Those contradictions were highlighted by the approval the other day of a new EnCana natural gas facility in BC’s Northeast that will add over 2 million tonnes of CO2 per year to BC’s inventory when fully built out. From the Tyee’s coverage:

The province’s effort to curb greenhouse gas emissions is on course to suffer a 2.17 megatonne-per-year setback, after an environmental assessment (EA) certificate was approved for the $800-million Cabin Gas Plant last Thursday (Jan. 28). The green light to the EnCana-led project signals the onset of a shale gas boom in the million-acre Horn River Basin north of Fort Nelson.

… The carbon dioxide implications get larger when considering the end uses of the gas. The initial volumes of gas produced daily at the plant would add up to 7.9 million tonnes of emissions each year when combusted.
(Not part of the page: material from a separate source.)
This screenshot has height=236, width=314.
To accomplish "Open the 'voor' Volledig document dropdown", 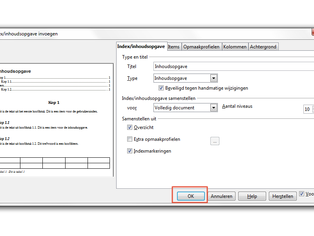I will [x=214, y=107].
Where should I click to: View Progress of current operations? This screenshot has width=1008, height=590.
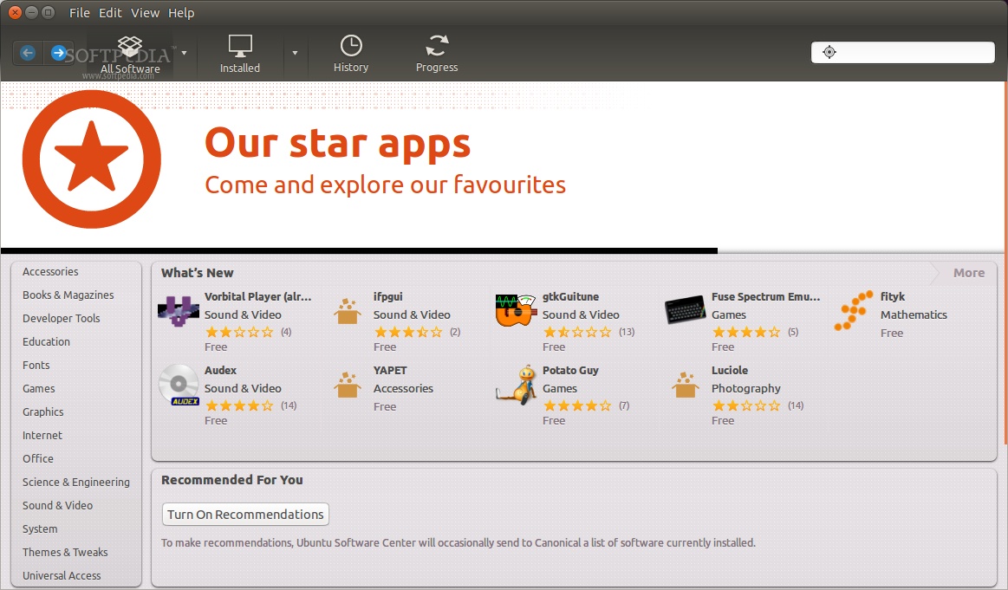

At full production, that downstream emissions rise to nearly 16 million tonnes — nearly 25 per cent of B.C. emissions, based on a 2007 baseline. Much of the gas will be exported to the United States.

Campbell’s retort is that natural gas is “actually a bridging technology that allows us to move to the new cleaner energies.” There is something to this argument, and it might even be true if we were able to guarantee that coal-fired power would be shut down in place of natural gas generated power. But no such guarantees are evident in this deal. All emissions will be additional to current emissions.

And not only that, the much-lauded carbon tax does not even apply to most of the emissions from oil and gas development, as it does not cover the flaring and venting of gas, or pipeline leaks.

This further goes to show that there is no political will in Canada to say no to the oil and gas industry. At some point we will have to confront the, er, inconvenient truth that the only bona fide sustainable path forward is to not get our energy out of the ground, or if we do to mandate that the emissions must be buried (sequestered) after combustion. That is, we need a moratorium on new oil and gas projects unless they implement carbon capture and storage (CCS).

So the question for my friends in the environmental movement: is now a good time to revoke that award to Premier Campbell, and replace it with one of the more notorious Copenhagen awards, the Fossil of the Day?